Cost: Members Free; Non-members $15
Reception with book sales beginning at 5 PM up until the start of the lecture.
Tula Pendleton was the belle of her small Kentucky hometown when she married Holmes Cummins Jr., a rising young insurance executive, in 1894. When the expected children never came, Tula turned her hand to writing short fiction, publishing stories in popular American magazines. Her range as an author was impressive, from romances and medical dramas to truly haunting tales of the uncanny. She also wrote charming stories of small-town life that addressed the pleasures, comforts, and stings of life in a rural community.
Tula’s stories were well received, but as her writing career blossomed, the couple struggled with family, health, and financial troubles. In 1924, they carried out a suicide pact, an event covered by more than 120 American newspapers at the time. Soon after, though, both Tula and her work were forgotten.
This volume, researched and written by Tula’s great-niece, relates with empathy and insight the remarkable story of Tula’s life. It also collects, for the first time, all of her extant stories, giving new generations the chance to discover the work of this extraordinary Southern writer.

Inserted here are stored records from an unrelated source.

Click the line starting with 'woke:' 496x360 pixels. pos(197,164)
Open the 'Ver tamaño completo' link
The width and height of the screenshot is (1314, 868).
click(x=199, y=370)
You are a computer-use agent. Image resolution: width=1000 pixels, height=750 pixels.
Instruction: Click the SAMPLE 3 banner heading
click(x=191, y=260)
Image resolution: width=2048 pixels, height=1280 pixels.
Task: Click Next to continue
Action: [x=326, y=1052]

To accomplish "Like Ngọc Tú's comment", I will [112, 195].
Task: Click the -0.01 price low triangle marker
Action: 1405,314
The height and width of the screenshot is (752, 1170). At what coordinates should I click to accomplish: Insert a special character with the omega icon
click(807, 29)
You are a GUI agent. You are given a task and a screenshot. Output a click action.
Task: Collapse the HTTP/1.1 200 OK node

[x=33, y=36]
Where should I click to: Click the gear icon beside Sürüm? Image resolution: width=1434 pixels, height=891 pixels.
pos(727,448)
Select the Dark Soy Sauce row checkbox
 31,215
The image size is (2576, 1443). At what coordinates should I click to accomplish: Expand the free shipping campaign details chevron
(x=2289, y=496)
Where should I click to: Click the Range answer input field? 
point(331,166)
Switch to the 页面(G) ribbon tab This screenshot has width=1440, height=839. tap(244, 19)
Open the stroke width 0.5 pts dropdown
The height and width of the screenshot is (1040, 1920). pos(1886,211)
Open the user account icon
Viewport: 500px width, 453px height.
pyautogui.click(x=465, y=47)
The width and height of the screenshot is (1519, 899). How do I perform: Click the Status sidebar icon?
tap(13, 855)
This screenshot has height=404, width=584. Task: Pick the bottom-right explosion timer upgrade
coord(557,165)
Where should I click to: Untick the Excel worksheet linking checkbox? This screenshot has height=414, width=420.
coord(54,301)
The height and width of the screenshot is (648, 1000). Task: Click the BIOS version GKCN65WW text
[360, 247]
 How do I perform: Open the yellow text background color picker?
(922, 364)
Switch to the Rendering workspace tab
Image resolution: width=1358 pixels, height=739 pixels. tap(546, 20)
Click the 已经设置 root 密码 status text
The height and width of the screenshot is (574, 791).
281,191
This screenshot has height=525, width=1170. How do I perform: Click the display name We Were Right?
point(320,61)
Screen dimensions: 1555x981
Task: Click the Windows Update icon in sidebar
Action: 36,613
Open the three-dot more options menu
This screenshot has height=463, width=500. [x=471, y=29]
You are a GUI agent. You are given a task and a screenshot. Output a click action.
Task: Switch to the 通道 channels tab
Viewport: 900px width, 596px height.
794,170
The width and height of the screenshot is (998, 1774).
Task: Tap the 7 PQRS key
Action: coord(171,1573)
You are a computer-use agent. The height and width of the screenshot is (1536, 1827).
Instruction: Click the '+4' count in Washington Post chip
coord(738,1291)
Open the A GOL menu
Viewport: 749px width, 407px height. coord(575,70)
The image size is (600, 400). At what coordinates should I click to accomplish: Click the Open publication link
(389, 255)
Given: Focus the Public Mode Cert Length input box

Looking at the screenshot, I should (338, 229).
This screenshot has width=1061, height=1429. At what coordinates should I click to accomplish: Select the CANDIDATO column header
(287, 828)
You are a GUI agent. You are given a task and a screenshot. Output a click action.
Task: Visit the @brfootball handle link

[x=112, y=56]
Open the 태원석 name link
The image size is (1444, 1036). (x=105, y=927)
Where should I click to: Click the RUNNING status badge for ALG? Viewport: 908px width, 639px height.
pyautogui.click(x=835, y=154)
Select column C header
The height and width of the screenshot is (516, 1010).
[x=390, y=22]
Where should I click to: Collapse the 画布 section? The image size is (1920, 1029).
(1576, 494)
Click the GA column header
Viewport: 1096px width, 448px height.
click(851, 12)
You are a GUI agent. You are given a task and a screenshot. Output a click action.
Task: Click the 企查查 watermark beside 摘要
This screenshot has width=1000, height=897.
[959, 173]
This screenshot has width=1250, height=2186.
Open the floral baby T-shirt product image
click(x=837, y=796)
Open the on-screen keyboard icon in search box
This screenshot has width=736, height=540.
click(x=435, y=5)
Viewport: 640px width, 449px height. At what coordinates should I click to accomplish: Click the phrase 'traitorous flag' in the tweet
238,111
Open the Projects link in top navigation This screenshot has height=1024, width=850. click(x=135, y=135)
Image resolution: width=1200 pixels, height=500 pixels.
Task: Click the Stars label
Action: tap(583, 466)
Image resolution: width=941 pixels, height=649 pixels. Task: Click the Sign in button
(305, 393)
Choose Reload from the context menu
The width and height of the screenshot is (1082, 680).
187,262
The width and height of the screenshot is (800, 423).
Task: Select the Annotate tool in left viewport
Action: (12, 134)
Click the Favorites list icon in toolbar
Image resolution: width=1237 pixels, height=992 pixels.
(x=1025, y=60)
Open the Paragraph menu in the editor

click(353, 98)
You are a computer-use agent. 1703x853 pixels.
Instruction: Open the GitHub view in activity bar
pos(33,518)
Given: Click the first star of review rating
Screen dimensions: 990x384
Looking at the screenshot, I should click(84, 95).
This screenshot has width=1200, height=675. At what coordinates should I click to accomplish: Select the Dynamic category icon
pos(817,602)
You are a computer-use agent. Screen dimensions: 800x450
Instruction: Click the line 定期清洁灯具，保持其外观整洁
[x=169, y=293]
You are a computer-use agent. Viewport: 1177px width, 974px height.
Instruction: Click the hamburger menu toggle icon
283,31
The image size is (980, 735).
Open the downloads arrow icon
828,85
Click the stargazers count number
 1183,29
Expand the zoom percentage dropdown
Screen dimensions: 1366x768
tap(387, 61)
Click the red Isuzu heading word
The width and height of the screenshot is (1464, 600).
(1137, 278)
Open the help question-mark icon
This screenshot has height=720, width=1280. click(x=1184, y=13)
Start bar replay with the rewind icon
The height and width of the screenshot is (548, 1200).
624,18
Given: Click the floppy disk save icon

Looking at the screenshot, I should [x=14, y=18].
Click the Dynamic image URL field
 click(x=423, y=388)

Barbara Pendleton Jones, great-niece of Tula Pendleton Cummins, grew up hearing only the barest account of Tula’s career as a writer and her tragic death. When she set out to learn more about her great-aunt, she had only two of Tula’s letters and fragments of her family history. By piecing together Tula’s genealogy, finding her published stories, locating letters and newspaper articles in archives, and retracing Tula’s steps across much of the South, Jones—a retired psychologist and psychoanalyst—has crafted a moving and illuminating portrait of her extraordinary relative.